For myself, my Type-A tendencies stem from what’s likely an undiagnosed anxiety disorder that I generally refuse to acknowledge because I’m far too much “in control” for that. It’s not a case of a superiority complex (though my innate narcissism would argue otherwise) but more a sense that the world will end if I rely on anyone but myself. There’s a one-two punch of a lack of trust and an eldest-sibling “must be responsible at all times” complex. I’ve literally lain awake in bed at night and worried that someone won’t hear the puppy crying that he has to pee and gotten up multiple times just make sure he’s OK (spoiler, he always is). It’s an undeniable urge pushing behind my sternum catching my breath, whispering in my mind, like the phantom footprints of an insect on my skin. I cannot stop myself from stepping in, getting it done, and knowing that whether something works or fails, it’s on me. It simultaneously makes me infinitely reliable, but difficult to work with, and highly prone to stress.

If you Google “how to manage your Type-A personality” you get a lot of listicles and corporate HR nonsense about dealing with these types of employees. There’s not a whole lot touching on the crippling stress of feeling responsible for every project, every dinner, every friend group, and family member. It doesn’t necessarily talk about how people automatically assume you’re a bitch or how you struggle everyday to not hurt people’s feelings inadvertently. Generally the conversation is around how we may be neurotic, but we’re effective at keep the world turning.

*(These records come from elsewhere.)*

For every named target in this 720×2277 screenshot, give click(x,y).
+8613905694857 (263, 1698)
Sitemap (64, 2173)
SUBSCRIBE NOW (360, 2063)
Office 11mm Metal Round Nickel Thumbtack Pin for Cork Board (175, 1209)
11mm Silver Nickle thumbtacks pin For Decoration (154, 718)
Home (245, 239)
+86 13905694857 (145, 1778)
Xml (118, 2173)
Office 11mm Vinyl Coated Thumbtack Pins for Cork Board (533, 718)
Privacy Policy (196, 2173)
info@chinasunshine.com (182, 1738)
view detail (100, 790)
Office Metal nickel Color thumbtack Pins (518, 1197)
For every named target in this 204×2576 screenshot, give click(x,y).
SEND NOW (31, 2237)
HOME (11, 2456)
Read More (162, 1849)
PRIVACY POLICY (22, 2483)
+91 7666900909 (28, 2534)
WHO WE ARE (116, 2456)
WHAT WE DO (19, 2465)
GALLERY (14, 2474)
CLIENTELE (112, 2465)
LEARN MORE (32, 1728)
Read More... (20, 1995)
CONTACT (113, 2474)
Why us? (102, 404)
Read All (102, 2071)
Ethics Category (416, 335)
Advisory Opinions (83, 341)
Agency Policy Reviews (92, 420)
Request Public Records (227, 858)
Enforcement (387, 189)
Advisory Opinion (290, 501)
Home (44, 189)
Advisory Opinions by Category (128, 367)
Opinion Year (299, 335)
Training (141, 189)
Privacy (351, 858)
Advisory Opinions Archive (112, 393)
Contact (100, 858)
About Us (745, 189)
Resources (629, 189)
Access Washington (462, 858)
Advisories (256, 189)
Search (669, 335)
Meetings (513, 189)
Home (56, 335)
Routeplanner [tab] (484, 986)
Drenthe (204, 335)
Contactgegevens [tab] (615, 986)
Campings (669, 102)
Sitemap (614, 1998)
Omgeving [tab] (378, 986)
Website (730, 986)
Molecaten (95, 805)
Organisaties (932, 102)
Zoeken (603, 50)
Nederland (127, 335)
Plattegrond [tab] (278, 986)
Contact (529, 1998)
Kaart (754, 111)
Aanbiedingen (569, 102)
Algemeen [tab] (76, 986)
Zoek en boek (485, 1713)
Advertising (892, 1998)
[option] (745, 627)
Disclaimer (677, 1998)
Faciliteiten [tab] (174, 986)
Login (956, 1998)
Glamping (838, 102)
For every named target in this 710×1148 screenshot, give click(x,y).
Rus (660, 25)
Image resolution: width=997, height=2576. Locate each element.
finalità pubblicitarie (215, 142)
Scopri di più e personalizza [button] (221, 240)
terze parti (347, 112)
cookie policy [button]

Over the years I’ve become more cognizant that my control freak personality is often only offset by my laziness, a contradictory trait that is probably all that keeps me sane. My brain may be telling me to get up, go make that family dinner myself or be the one to drive everyone to the beach, but my body says, “Yell all you want, I’m still not getting up.” Thankfully the urge to sleep overrides everything else, or I’d never stop.

It also helps that I’m surrounded by other Type A’s, which sounds awful, but there’s a level of support and even trust amongst us. I know my co-editors are as obsessive about their responsibilities as I am, so I can trust them to do what they say they will. My family assumes everyone’s an idiot and the only way something will get done is if it’s done per each person’s specific orders. Which admittedly makes the phrase “all generals and no soldiers” absurdly appropriate when it come to family projects, but also means things won’t fall between the cracks—we’ll just fight over who’s right while we get it done. They’re also the first to take something off my plate if possible and call me on my crap if I’m getting too bossy.

Yet for all their help, the only time I don’t feel entirely responsible for everything is when I can escape into nature and see myself as a peon in the grand scheme of the world. When the cliffs and sea make me feel finite and forgettable, like a single loose rock among millions, sliding down the cliffs, eroding one tiny part of a greater purpose, it’s comforting. It means things can go on without me, I cannot control everything, and whether I write that article faster or get the laundry done sooner, it doesn’t matter. I can let go and breathe easier, and let nature be in control.

So if you too are the bossy bane of everyone’s life, do yourself (and them) a favor and get out into the world and feel small. Trust me, it will help.